MATERIAL PROVIDED:

++++++++++++++++++++

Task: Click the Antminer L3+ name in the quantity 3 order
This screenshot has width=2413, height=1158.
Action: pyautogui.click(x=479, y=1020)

++++++++++++++++++++

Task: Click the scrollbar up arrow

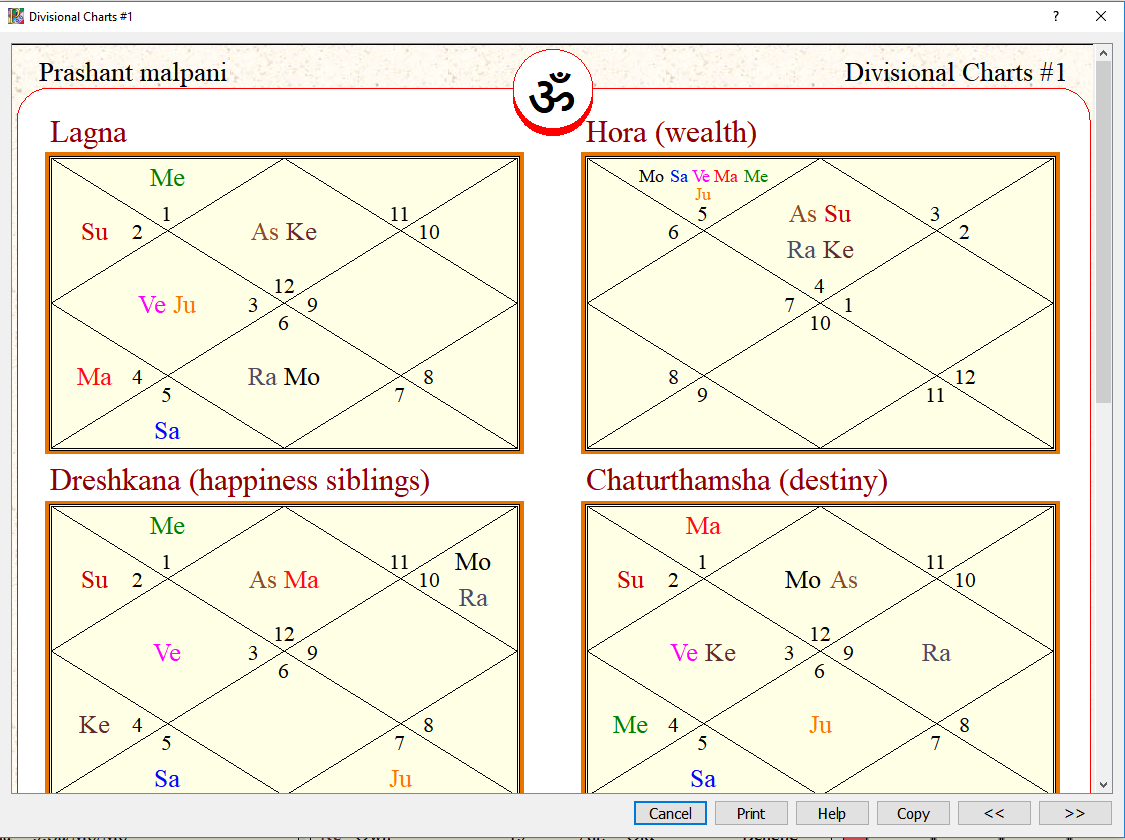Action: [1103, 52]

++++++++++++++++++++

Duplicate the rows starting with the line containing "Task: Click the Antminer" and going on through the line containing "Action: pyautogui.click(x=479, y=1020)", both included, and give only those lines.

Task: Click the Antminer L3+ name in the quantity 3 order
This screenshot has width=2413, height=1158.
Action: pyautogui.click(x=479, y=1020)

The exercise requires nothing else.